Return a numpy array with these three values.

In [None]:
# intialize an array
a = np.array([68,43,2,100,54,5,12,76,23,37])
a

Using visual inspection, what are the three largest values?

1. Value = 100, at index 3.
2. Value = 76, at index 7.
3. Value = 68, at index 0.

In [None]:
# using argsort, get indices of the values, arranged in ascending order
np.argsort(a)

#### Recall slicing of arrays, for the cells below.

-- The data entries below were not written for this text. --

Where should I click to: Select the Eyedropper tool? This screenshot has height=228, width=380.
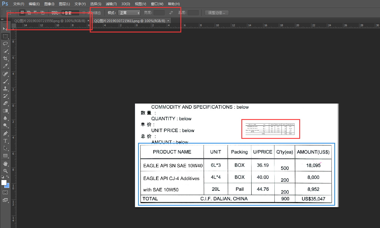coord(5,66)
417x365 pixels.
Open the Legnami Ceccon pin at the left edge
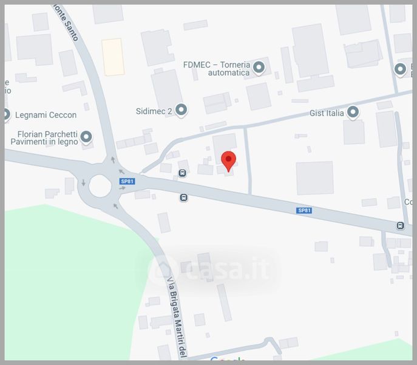pos(7,114)
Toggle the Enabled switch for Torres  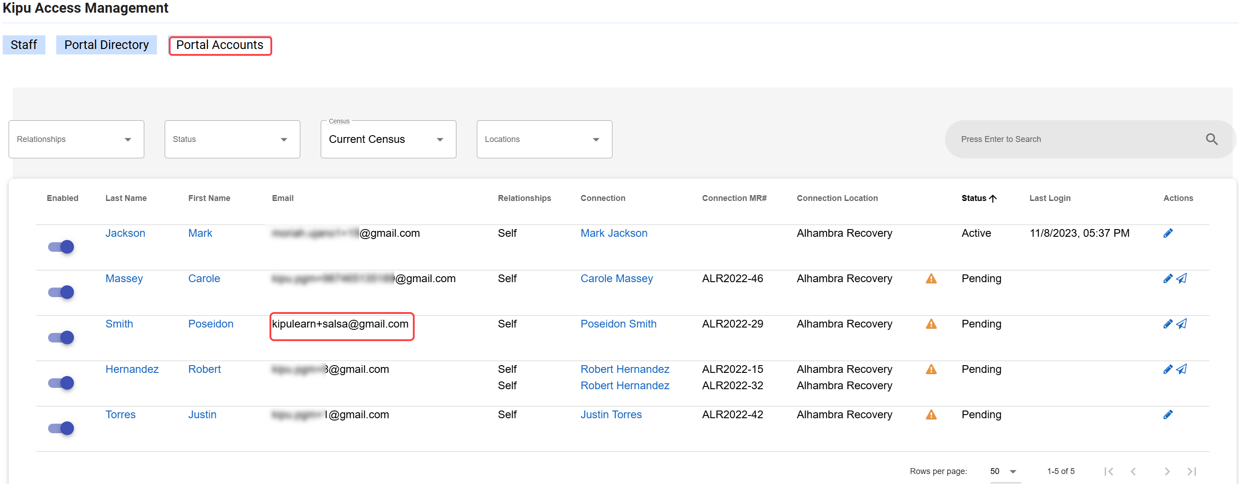61,428
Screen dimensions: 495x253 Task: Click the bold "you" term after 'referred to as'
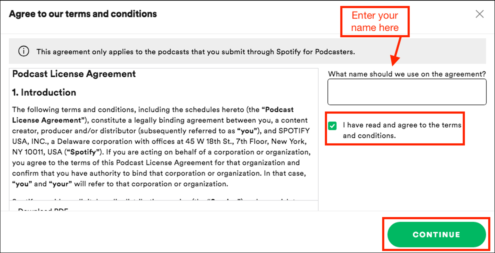pyautogui.click(x=247, y=131)
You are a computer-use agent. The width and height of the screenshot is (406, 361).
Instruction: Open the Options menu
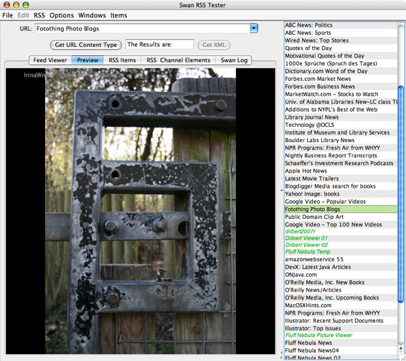click(62, 15)
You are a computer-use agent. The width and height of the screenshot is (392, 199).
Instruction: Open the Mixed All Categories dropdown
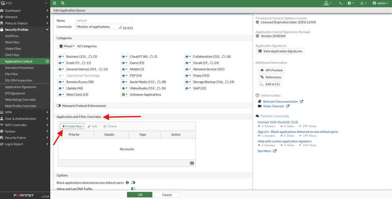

We use square brackets to access subarrays with the slice notation, marked by the colon (:) character. The NumPy slicing syntax follows that of the standard Python list; to access a slice of an array x, use this:

**x[start:stop:step]**

If any of these are unspecified, they default to the values `start=0`, `stop=size of dimension`, `step=1`.


Good reference, go down about 1/3rd of the page:  https://jakevdp.github.io/PythonDataScienceHandbook/02.02-the-basics-of-numpy-arrays.html

In [None]:
# return three highest value index of array
# In the slice notation, we are telling it to return the last three values of the sort array,
# which are the indexes of the three largest values in the original array.
np.argsort(a)[-3::]

Note that in the above, we have included both sets of `colons` in the code `[::]`.

Because we are only defining the first part of the slice notation (give us the last three elements), we actually don't **NEED** the second colon.

So the two lines below are equivalent.

We are using the code with **BOTH COLONS** `[::]` for ease of understanding.

In [None]:
# the two lines of code below are equivalent
display(np.argsort(a)[-3::])
display(np.argsort(a)[-3:])

In [None]:
# Now let's arrange the sort array in ascending order of index, for the top three
# We are taking the array from the previous cell and using slice notation
# to sort the indexes in reverse order (step = -1)
# Note that we are still returning the indexes from the original array.
np.argsort(a)[-3::][::-1]

In [None]:
# Finally, let's return the 3 highest values from the original array
# Remember from the last step the we are returning, in sorted order, the
# indexes of the top three values.
# So all we are doing now is returning the values at those indexes.
a[np.argsort(a)[-3::][::-1]]

In [None]:
# This is the same as:
a[[3,7,0]]

### What are your questions on argsort()?